▶ _SEITENTEXT_
Allerdings, immerhin, möchte ich festhalten, dass dieses Phänom schon wieder eine Art Befreiung darstellt. Im Zeitalter der hüpfenden oder auch schon mal hängenden Möpse, von denen auf dem Bidlschirm ein Haufen Telefonnummern ablenken, lässt sich bei RTL plus irgendwie wirklich viel besser einschlafen.
Wenn ich jetzt nichts vom Knistern und Knacken des Holzes, vom Geruch brennender Kohle, vom Flackern und Tanzen des Feuers geschrieben habe, so dass dieser Beitrag alles andere als ein romantischer war, so muss ich mir dazu eben sagen lassen: Auch ich bin ein Kind und Zeuge unserer heutigen Gesellschaft. Punktum. Ans Lagerfeuer muss ich mich drum eben mal an eine Safari in Botswana zurückdenken, und das mache ich jetzt auch - mit Hochgenuss.

Donnerstag, 5. April 2007

Deadline

Neudeutsch ist oft furchtbar. Aber es gibt auch Synonyme darunter, die absolut treffend sind. Eine Deadline ist die Todeslinie jeder Pendenz. Dummerweise nehmen wir das nicht zum willkommenen Anlass, so manche To-Do-Applikation ruhig ihren Tod sterben zu lassen. Nein, wir arbeiten sie weg, ums verrecken, und das tun wir am Ende vor allem selbst. Oder zumindest beinahe. Auf jeden Fall klagen wir deshalb die Wände an, und schlimmer noch, die Kollegen, auch wenn sie es nicht hören wollen.

▶ _ZIEL DER AUFGABE_
Gib aus dem Seitentext den Abschnitt wortgetreu aus, der mit den Worten "Donnerstag, 5. April" beginnt und nach den Worten "nicht hören wollen." endet. Die Daten haben hiermit nichts zu tun.

▶ _DATENEINTRÄGE_
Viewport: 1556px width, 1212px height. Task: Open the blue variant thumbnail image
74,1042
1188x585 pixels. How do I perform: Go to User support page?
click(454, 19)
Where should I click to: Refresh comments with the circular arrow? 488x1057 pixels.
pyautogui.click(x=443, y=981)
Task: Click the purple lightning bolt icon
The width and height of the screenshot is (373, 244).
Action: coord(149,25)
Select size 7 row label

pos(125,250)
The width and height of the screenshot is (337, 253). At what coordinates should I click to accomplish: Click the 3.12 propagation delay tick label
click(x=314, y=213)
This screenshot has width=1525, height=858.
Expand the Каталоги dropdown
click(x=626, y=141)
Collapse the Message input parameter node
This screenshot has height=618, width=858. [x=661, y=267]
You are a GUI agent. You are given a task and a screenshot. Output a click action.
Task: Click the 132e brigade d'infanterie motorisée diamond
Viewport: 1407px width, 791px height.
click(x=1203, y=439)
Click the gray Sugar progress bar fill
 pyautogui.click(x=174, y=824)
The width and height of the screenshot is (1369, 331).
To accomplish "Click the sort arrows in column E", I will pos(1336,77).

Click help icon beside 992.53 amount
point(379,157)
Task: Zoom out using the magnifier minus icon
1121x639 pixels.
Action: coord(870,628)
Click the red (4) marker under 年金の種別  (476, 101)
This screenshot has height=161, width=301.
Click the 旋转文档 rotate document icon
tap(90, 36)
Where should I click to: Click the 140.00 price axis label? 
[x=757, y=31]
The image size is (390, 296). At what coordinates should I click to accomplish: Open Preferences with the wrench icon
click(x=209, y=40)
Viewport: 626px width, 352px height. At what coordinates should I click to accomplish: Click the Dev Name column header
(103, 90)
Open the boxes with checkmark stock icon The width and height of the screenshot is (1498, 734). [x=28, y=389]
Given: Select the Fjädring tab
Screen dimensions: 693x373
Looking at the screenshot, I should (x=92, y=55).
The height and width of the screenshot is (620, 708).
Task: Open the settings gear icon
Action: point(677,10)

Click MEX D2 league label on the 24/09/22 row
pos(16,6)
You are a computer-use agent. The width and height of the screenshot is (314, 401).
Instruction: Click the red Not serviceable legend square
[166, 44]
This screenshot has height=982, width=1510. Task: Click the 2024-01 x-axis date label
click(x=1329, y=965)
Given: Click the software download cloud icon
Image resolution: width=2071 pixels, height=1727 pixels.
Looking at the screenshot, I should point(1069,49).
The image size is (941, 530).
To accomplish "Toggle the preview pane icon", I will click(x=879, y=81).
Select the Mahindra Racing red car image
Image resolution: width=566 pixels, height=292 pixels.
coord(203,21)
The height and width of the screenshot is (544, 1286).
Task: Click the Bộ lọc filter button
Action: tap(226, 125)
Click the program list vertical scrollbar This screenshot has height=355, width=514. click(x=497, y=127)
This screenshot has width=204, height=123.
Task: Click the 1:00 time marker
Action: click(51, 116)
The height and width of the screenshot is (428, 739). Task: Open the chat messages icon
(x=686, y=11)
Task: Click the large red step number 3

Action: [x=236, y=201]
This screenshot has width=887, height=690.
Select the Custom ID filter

▶ _VOLLSTÄNDIGE ANTWORT_
Donnerstag, 5. April 2007

Deadline

Neudeutsch ist oft furchtbar. Aber es gibt auch Synonyme darunter, die absolut treffend sind. Eine Deadline ist die Todeslinie jeder Pendenz. Dummerweise nehmen wir das nicht zum willkommenen Anlass, so manche To-Do-Applikation ruhig ihren Tod sterben zu lassen. Nein, wir arbeiten sie weg, ums verrecken, und das tun wir am Ende vor allem selbst. Oder zumindest beinahe. Auf jeden Fall klagen wir deshalb die Wände an, und schlimmer noch, die Kollegen, auch wenn sie es nicht hören wollen.